Both
polymeric pour point depressants (PPDs) and asphaltenes can
improve the flowability of waxy oils. However, the effect of polymeric
PPDs together with asphaltenes on the flowability of waxy oils is
not clear. In this paper, the synergistic effect of ethylene–vinyl
acetate (EVA) PPD (100 ppm) and resin-stabilized asphaltenes (0.75
wt %) on the flow behavior of model waxy oils (10–20 wt % wax
content) was investigated through rheological tests, DSC analysis,
microscopic observation, and asphaltenes precipitation tests. The
results showed that the asphaltenes disperse well in the xylene/mineral
oil solvent as small aggregates (around 550 nm) with the aid of resins.

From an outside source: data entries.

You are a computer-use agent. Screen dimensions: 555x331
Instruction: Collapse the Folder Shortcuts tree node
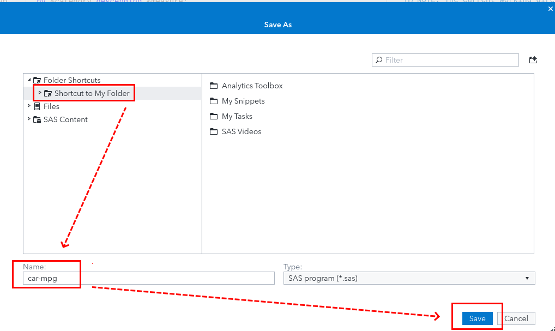pos(29,80)
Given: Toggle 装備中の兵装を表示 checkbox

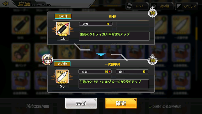Looking at the screenshot, I should click(150, 107).
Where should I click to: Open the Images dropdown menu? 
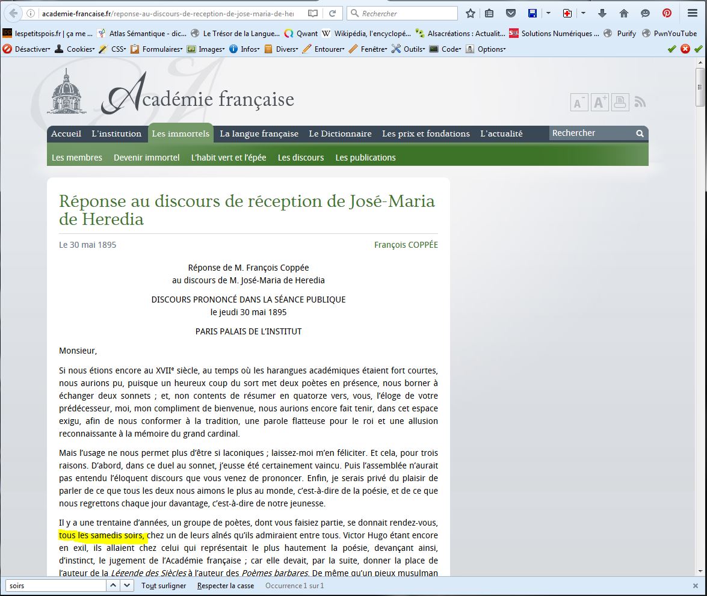coord(206,49)
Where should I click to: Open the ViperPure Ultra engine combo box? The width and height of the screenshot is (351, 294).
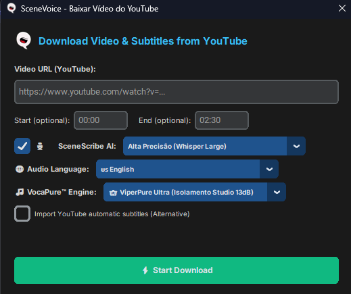tap(195, 192)
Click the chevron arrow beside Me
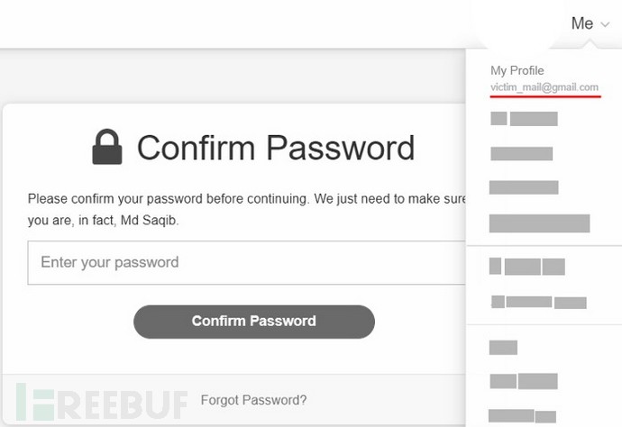The height and width of the screenshot is (427, 622). click(605, 24)
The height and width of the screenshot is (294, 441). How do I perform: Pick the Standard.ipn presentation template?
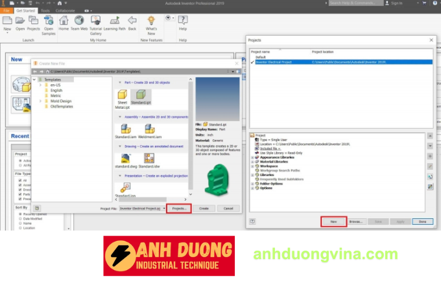click(x=126, y=188)
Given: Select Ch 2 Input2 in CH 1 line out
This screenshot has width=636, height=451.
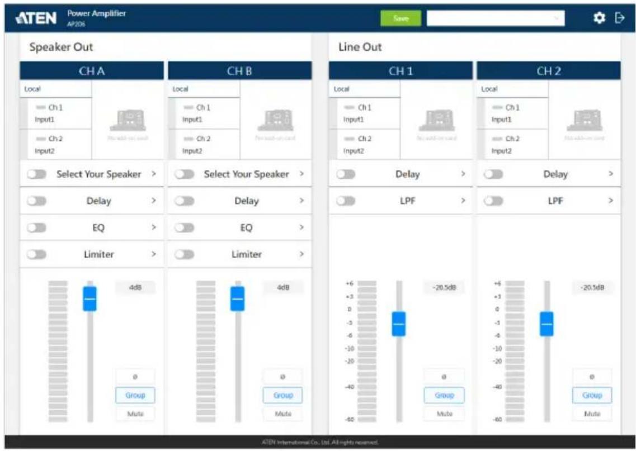Looking at the screenshot, I should pos(364,145).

The EVA or asphaltenes alone moderately improve the flow behavior
of waxy oils by changing the wax crystals’ morphology from
long and needlelike to a large, radial pattern or fine particles,
respectively. The wax precipitation temperatures (WPTs) of waxy oils
are also slightly decreased by adding EVA or asphaltenes, meaning
that the cocrystallization effect between the additives and waxes
is dominant. The addition of EVA together with asphaltenes cannot
further decrease the WPT, but it can dramatically decrease the pour
point, gelation point, G′, G″, and apparent viscosity of waxy oils, indicating that a
synergistic effect exists between EVA and asphaltenes. The synergistic
effect deteriorates upon increasing the wax content of waxy oils.

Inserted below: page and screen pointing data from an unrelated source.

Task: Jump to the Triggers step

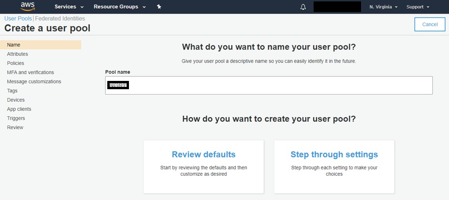Action: point(16,118)
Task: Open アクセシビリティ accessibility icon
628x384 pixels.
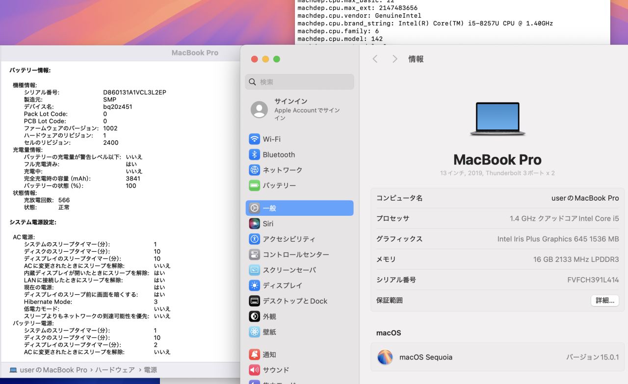Action: pos(254,239)
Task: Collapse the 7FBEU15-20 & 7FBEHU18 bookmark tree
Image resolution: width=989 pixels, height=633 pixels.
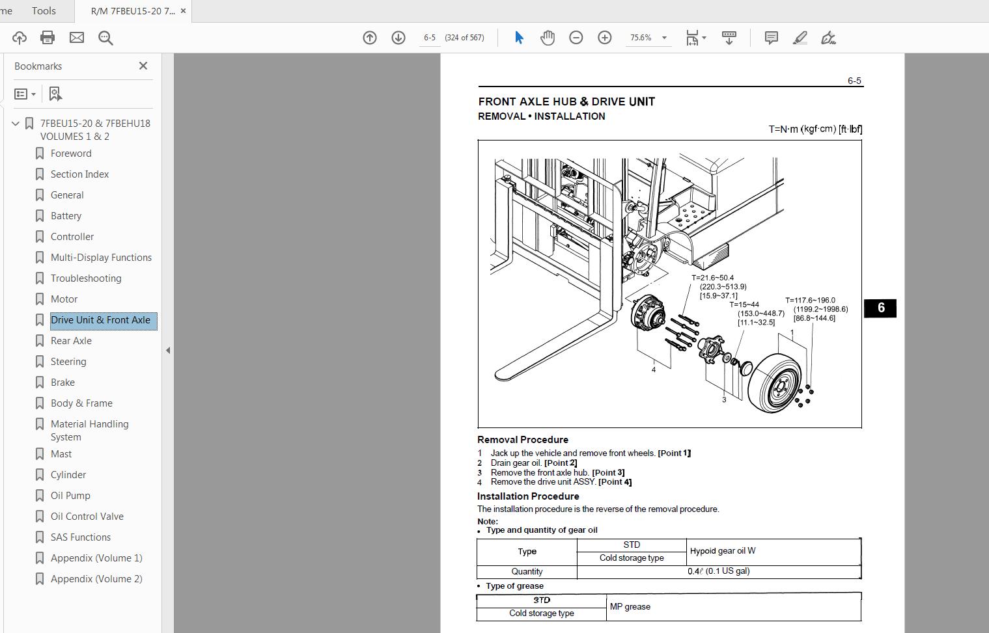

The EVA molecules can adsorb on the surface of asphaltene aggregates,
thus inhibiting the asphaltenes precipitation and forming the EVA/asphaltenes
composite particles. The formed composite particles can act as wax-crystallizing
templates and then greatly change the wax crystals’ morphology
into large, compact, and spherelike wax crystal flocs, thus dramatically
improving the waxy oil flow behavior. This work enriches the theory
of micro/nano composite PPDs, which is helpful for developing new
PPDs with high efficiency.